Cipolla v. Bloom Township High School District No. 206

388 N.E.2d 31, 69 Ill. App. 3d 434, 26 Ill. Dec. 407, 1979 Ill. App. LEXIS 2190
CourtAppellate Court of Illinois
DecidedFebruary 22, 1979
Docket78-137
StatusPublished
Cited by23 cases

This text of 388 N.E.2d 31 (Cipolla v. Bloom Township High School District No. 206) is published on Counsel Stack Legal Research, covering Appellate Court of Illinois primary law. Counsel Stack provides free access to over 12 million legal documents including statutes, case law, regulations, and constitutions.

Bluebook
Cipolla v. Bloom Township High School District No. 206, 388 N.E.2d 31, 69 Ill. App. 3d 434, 26 Ill. Dec. 407, 1979 Ill. App. LEXIS 2190 (Ill. Ct. App. 1979).

Opinion

Mr. JUSTICE LINN

delivered the opinion of the court:

Plaintiff brought this action in the circuit court of Cook County, on behalf of his minor son, Christopher Cipolla, to recover for injuries sustained by the minor as a result of an altercation during a student disturbance at Bloom Trail High School. Defendant, Bloom Township High School District No. 206, moved to strike and dismiss the fourth amended complaint for failure to state a cause of action. Defendant’s motion was granted and plaintiff appeals, contending in the alternative: (1) that plaintiff need only allege and prove ordinary negligence to recover from defendant, or (2) that the allegations of the complaint, if proven, would sustain a finding of willful and wanton misconduct.

We affirm the decision of the trial court.

On September 7, 1976, Christopher Cipolla was a student at Bloom Trail High School in Chicago Heights, Illinois. Christopher was attacked and beaten as he stood outside the counselor’s office on the school premises.

The fourth amended complaint alleged that Christopher’s injuries were the proximate result of defendant’s failure to do the following acts:

“provide any supervision in hallway areas;
provide any guards whatsoever to protect students in and upon said hallways;
provide any rules or regulations governing the activities upon said school grounds and in said classrooms or in the alternative * * ® enforce the rules;
come to the aid of a student being attacked.”

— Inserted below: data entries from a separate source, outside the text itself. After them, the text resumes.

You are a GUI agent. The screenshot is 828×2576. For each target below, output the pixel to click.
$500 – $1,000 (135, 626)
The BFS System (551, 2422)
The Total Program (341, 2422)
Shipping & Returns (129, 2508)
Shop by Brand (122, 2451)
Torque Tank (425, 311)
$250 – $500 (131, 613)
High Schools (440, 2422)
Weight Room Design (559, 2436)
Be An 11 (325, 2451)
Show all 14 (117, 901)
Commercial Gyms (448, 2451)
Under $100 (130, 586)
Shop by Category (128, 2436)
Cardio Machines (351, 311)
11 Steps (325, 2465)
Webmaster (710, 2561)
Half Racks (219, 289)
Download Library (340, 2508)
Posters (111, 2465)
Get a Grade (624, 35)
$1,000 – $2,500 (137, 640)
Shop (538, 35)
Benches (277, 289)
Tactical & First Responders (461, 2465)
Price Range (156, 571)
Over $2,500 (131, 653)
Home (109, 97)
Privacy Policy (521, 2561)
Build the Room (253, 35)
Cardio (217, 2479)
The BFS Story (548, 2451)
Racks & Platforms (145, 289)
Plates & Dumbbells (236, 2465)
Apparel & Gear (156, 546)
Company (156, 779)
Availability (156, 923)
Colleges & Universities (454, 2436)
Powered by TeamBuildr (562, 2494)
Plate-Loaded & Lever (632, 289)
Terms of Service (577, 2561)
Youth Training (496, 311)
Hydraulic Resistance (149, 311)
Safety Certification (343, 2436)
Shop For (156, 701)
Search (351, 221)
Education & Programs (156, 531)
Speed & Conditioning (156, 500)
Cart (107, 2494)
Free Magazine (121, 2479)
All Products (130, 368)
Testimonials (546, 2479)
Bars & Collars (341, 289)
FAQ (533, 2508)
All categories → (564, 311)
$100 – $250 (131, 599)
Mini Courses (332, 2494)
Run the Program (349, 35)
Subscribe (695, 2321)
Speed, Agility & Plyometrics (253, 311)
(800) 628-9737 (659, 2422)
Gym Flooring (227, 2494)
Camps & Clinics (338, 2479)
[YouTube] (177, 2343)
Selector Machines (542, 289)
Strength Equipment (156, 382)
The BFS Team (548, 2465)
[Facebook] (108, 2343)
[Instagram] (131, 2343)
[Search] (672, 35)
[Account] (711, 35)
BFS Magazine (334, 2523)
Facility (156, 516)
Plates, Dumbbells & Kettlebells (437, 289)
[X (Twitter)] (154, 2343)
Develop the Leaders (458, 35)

The complaint characterized defendant’s alleged failure to act as willful and wanton.

Opinion

I

The first issue arises from plaintiff’s contention that allegations of ordinary negligence are sufficient to withstand a motion to dismiss in this case. Plaintiff concedes that school districts are generally held immune from liability for ordinary negligence towards students. This immunity arises from two identical provisions of the School Code which give educators in loco parentis status in their relationships with students. Ill. Rev. Stat. 1975, ch. 122, pars. 24—24 and 34—84a.

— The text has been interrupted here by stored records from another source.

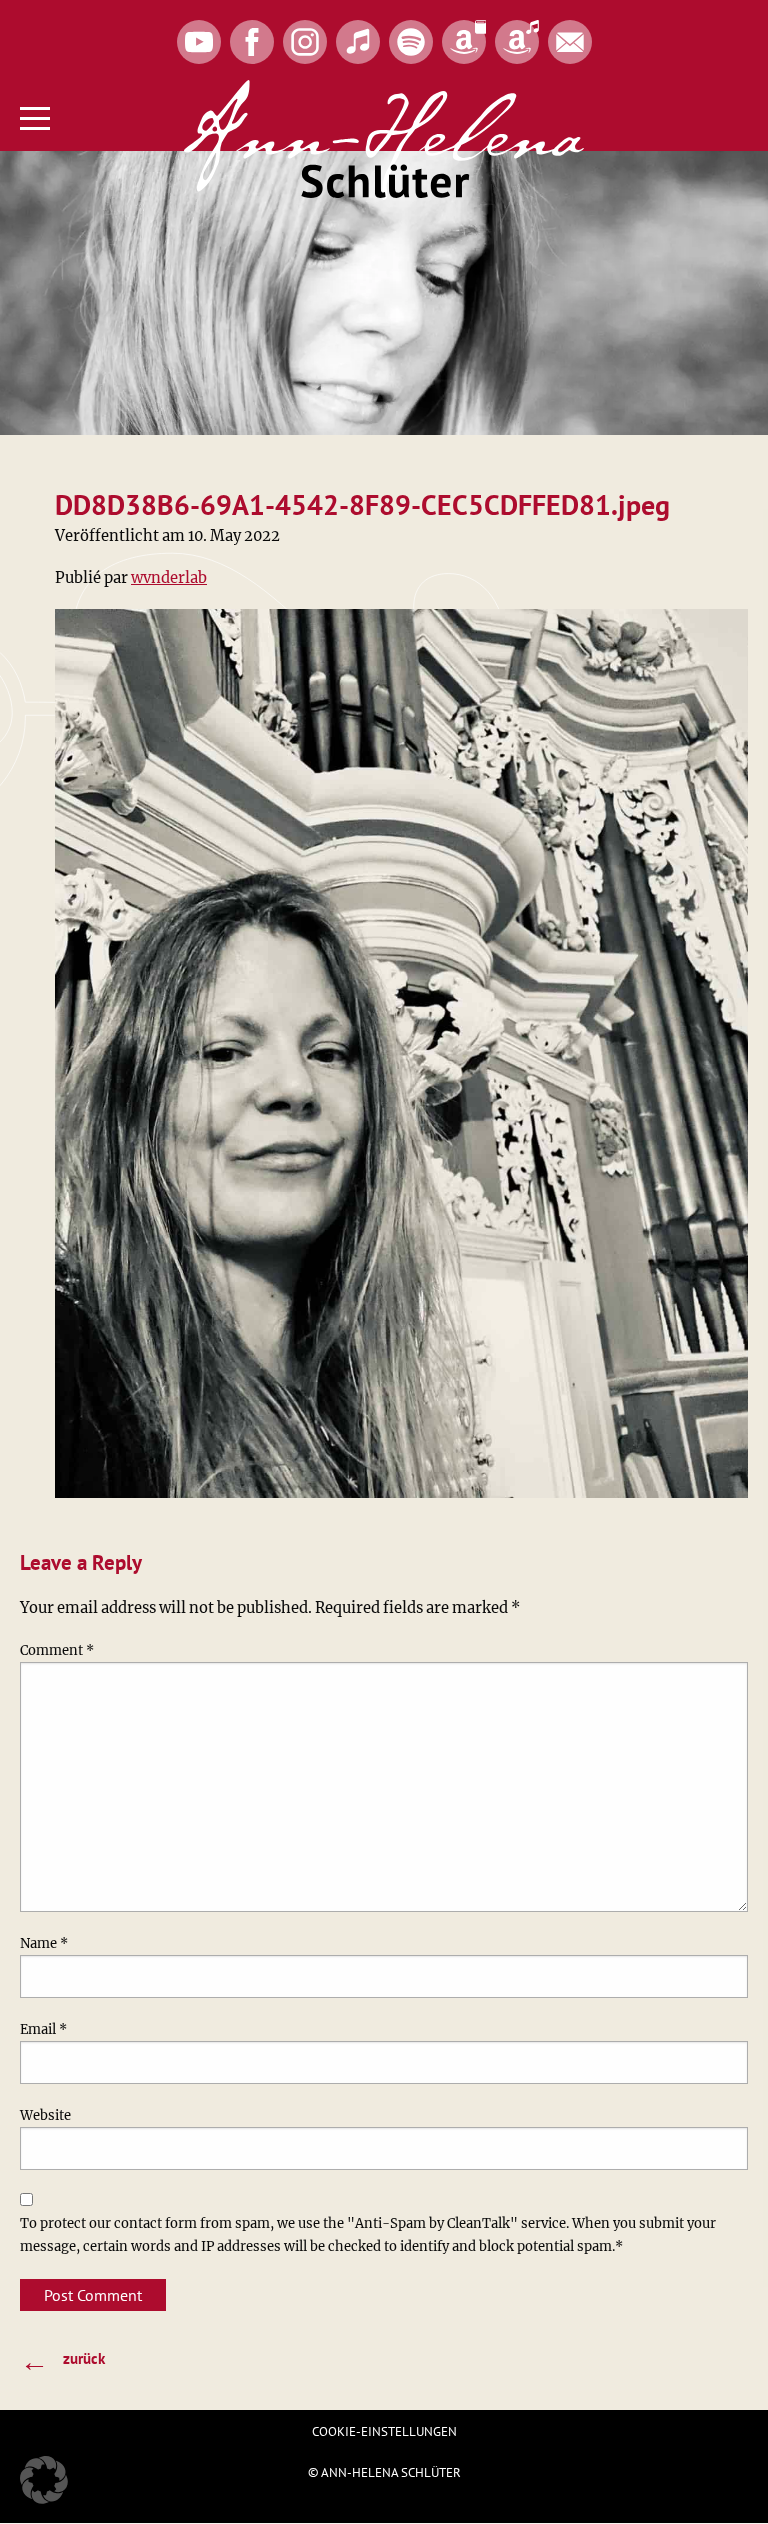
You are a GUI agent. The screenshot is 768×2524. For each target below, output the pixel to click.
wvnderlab (169, 578)
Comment (57, 1650)
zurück (62, 2360)
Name (44, 1943)
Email (43, 2029)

In the leading case of Kobylanski v. Chicago Board of Education (1976), 63 Ill. 2d 165, 347 N.E.2d 705, our supreme court likened the immunity conferred upon educators by the School Code to the status of parent or guardian and held that the immunity extended to nondisciplinary as well as disciplinary matters. However, the court also acknowledged that the parties did not dispute the fact “that a parent is not liable for injuries to his child absent wilful and wanton misconduct.” (63 Ill. 2d 165, 170, 347 N.E.2d 705, 708.) Therefore, it was unnecessary for the court to reach that issue.

It is the parental immunity aspect of Kobylanski which plaintiff looks to in an attempt to avoid the rule applied in that case. Plaintiff argues, as did the dissenting justices in Kobylanski, that the question of whether parental immunity bars an action based on negligence has never been directly decided by the supreme court. (See Mroczynski v. McGrath (1966), 34 Ill. 2d 451, 216 N.E.2d 137; Nudd v. Matsoukas (1956), 7 Ill. 2d 608, 131 N.E.2d 525.) Plaintiff suggests that within the context of this school liability case, we follow what he perceives is a trend towards limiting the doctrine of parental immunity. See, e.g., Cummings v. Jackson (1978), 57 Ill. App. 3d 68, 372 N.E.2d 1127.

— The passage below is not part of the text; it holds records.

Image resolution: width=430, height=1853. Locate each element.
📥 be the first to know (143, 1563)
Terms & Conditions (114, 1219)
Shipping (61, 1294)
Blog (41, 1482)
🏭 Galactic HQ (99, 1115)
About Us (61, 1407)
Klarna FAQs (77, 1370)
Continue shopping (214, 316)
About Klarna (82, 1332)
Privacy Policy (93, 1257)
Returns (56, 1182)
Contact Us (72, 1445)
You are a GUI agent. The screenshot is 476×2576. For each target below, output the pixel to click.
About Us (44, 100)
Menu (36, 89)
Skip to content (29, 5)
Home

Although the validity of the parental immunity doctrine was not reached by the majority in Kobylanski, it appears to be the cornerstone upon which the rule limiting educators’ liability to acts of willful and wanton misconduct is based. This rule has been applied in numerous cases (see, e.g., McCauley v. Chicago Board of Education (1978), 66 Ill. App. 3d 676, 384 N.E.2d 100; Poynter v. Kankakee School District No. 111 (1977), 55 Ill. App. 3d 46, 370 N.E.2d 667; Merrill v. Catholic Bishop (1972), 8 Ill. App. 3d 910, 290 N.E.2d 259; Mancha v. Field Museum of Natural History (1972), 5 Ill. App. 3d 699, 283 N.E.2d 899), and recently has been reaffirmed by the supreme court.

In Tanari v. School Directors (1977), 69 Ill. 2d 630, 373 N.E.2d 5, the supreme court reiterated that due to the immunity conferred by the School Code, an educator is not liable for injuries to a student absent willful and wanton misconduct. However, the court went on to hold that this immunity does not extend to suits based on ordinary negligence brought by a nonstudent spectator at a school sporting event. The crucial distinguishing factor in Tanari was the lack of in loco parentis status between the school and a nonstudent.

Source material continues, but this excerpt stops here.